TEXT:
---+---

SEAN PARNELL
MAY 24, 2019
The Australian
Whatever the election outcome, tobacco excise will continue to raise revenue for the government and provide a financial disincentive to smoking. The major parties have vowed to continue working to reduce the smoking rate and Labor, in particular, has a broader preventive health strategy. Unexpectedly, there is also a bipartisan stand against the vaping lobby and its push to make nicotine more readily available for use
in e-cigarettes.
The US has relatively liberal regulations on
e-cigarettes, while New Zealand recently relaxed restrictions on nicotine use, prompting lobbyists to point to various potential health and economic benefits should Australia do the same.
But in a recent debate, federal Health Minister Greg Hunt declared the increasing number of young vapers in the US a “public health disaster” that belied industry claims that e-cigarettes could be used as a smoking cessation aid.
“The tobacco industry is backing this vaping push, it’s not something I support,” Hunt said. “It is far more a case of (e-cigarettes) being a ramp on, rather than a pathway off, smoking.”
Opposition health spokeswoman Catherine King agreed, saying the evidence supported the retention of Australia’s nicotine restrictions, not expanding the market for the tobacco industry.
Last year, the Australian Institute of Health and Welfare reported the main reason people aged 18 to 24 gave for using e-cigarettes was “out of curiosity” (70.7 per cent), whereas for people aged 50 to 59 it was “to help me quit smoking” (51 per cent).
A public health assessment of e-cigarette use is being conducted by the Australian National University’s National Centre for Epidemiology and Population Health at a cost to taxpayers of $825,000.

---+---

LISTED ENTRIES:
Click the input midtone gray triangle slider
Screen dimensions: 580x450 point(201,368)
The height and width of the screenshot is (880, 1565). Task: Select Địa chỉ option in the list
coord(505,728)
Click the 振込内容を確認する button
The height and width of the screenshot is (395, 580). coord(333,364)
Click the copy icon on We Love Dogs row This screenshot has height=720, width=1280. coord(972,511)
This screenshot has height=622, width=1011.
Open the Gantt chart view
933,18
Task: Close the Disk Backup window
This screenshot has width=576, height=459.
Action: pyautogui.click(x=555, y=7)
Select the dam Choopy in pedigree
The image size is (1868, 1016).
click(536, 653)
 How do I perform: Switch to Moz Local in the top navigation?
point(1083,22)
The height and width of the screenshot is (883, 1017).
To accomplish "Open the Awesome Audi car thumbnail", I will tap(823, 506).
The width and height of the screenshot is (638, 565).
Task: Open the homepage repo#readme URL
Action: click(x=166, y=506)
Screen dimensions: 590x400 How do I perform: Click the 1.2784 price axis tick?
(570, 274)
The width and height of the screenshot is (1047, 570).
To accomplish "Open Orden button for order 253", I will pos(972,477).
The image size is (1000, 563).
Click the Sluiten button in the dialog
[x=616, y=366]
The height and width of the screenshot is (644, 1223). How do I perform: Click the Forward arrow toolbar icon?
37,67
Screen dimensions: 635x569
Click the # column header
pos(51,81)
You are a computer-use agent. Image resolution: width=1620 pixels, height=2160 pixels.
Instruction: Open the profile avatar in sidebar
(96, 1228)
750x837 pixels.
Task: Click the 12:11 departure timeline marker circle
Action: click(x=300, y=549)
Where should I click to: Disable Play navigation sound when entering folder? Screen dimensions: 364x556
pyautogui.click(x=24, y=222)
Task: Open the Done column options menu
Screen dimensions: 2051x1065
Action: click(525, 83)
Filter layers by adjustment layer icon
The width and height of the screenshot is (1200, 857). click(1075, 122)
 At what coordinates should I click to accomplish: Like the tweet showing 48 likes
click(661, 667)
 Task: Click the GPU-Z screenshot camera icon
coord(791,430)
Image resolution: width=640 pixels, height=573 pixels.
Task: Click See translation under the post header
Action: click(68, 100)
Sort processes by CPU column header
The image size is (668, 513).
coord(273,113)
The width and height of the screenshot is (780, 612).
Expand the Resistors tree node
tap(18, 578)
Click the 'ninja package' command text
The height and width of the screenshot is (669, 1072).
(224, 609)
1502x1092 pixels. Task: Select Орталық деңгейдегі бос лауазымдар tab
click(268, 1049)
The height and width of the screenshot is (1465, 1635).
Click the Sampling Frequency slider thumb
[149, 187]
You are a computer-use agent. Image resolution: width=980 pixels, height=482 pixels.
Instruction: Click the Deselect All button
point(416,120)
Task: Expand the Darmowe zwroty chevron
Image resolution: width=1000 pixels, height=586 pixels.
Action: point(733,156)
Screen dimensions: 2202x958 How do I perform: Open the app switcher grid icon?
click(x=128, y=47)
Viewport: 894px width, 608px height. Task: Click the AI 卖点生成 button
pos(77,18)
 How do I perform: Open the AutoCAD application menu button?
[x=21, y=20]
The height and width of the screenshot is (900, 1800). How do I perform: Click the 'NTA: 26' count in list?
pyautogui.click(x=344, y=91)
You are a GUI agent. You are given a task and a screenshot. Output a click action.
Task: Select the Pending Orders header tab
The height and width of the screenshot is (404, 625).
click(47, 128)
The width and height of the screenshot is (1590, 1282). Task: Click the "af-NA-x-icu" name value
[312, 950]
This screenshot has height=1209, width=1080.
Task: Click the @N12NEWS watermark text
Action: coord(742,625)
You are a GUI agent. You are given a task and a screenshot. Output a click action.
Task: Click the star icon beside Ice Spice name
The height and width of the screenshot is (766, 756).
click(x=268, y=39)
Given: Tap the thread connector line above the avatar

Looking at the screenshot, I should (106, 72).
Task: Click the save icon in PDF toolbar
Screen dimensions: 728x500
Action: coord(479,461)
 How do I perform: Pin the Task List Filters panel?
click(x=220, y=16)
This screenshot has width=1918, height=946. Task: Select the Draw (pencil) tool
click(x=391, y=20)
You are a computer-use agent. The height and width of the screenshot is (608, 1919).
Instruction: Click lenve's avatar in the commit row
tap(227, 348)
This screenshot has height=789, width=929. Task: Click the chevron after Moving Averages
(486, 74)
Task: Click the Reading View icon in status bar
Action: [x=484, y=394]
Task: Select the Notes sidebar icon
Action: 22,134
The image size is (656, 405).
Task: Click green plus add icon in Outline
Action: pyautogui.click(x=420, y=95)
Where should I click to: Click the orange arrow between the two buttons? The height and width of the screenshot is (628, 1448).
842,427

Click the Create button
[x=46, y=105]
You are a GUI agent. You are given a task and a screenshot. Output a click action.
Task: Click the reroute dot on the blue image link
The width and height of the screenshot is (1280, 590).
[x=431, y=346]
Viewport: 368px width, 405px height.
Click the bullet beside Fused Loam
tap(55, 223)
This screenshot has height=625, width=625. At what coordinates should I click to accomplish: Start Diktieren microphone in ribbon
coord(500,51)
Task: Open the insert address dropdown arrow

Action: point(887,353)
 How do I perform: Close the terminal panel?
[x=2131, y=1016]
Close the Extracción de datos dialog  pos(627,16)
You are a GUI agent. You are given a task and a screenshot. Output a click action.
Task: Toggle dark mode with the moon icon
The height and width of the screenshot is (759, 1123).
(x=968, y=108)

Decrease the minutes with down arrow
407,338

---+---

EXERCISE SET:
**1)** Summarize the article on e-cigarette policy in two sentences.
**2)** Reproduce the stretch of the article on e-cigarette policy from "A public health" through "taxpayers of $825,000.", swapping "taxpayers" for "the public".
**3)** Carry on the article on e-cigarette policy from its final sentence.
The data can be ignored.

RESULTS OF THE EXERCISE:
**1)** Australia's major parties both oppose the vaping lobby's push to make nicotine more readily available for use in e-cigarettes, even though the US and New Zealand have looser rules. Health Minister Greg Hunt called the rising number of young US vapers a "public health disaster," and opposition health spokeswoman Catherine King agreed that the evidence supports keeping Australia's nicotine restrictions.

**2)**
A public health assessment of e-cigarette use is being conducted by the Australian National University’s National Centre for Epidemiology and Population Health at a cost to the public of $825,000.

**3)**
The assessment, launched by Hunt last year and set to continue under the next government, includes an update of the evidence on the health impacts of e-cigarettes, and what would happen if the laws and policies on nicotine changed.
It is paying special attention to indigenous communities, where smoking rates have not declined at the rate authorities expected, and whether there is any truth in the “hardened smoker” hypothesis.
Interestingly, given the furious lobbying efforts to date, the assessment also will provide the government with a framework “for the ongoing integration and application of emerging findings on e-cigarettes over time”.
The commonwealth policy on vaping may be firm and have bipartisan support, but it is likely to be contested — as is often the case in the tobacco control arena.
The slow pace of regulation of e-cigarettes may have left consumers at risk.
According to Flinders University’s Joshua Newman, a politics and public policy expert, governments have done little to regulate e-cigarettes or better understand their impact.
“For instance, we have no idea what the long-term effects are of persistent daily inhalation of propylene glycol, a major component of e-cigarette liquid,” Newman says.
“No one has been using them long enough. It’s therefore far too early to declare
e-cigarettes safe for daily use.”
Notwithstanding the debate over the possible use of e-cigarettes as a smoking cessation aid, Newman suggests consumers are already at risk in the absence of regulation.
“E-cigarettes that are labelled ‘nicotine-free’ can actually contain nicotine,” he says. “Devices are poorly made and leak toxic nicotine juice on users. Cheap batteries explode in people’s pockets. There are no child safety features.
“Customs and importation are not controlled. Sales are not policed or properly taxed.”
Research from the US suggests nicotine may be harmful to embryos, even without the toxins associated with burning tobacco.
Australian experts say the research, published in the journal Stem Cell Reports, should come as another warning to avoid smoking, and smokers, if you are planning a baby.
“Everyone knows that smoking when pregnant can lead to problems with the baby’s growth and long-term metabolic adverse effects in the children born to smoking mothers,” says University of Queensland associate professor
Gino Pecoraro, a practising obstetrician and gynaecologist.
“There is now evidence to suggest that nicotine — a chemical found in high concentration in cigarette smoke — can actually affect the RNA of developing human embryonic stem cells.”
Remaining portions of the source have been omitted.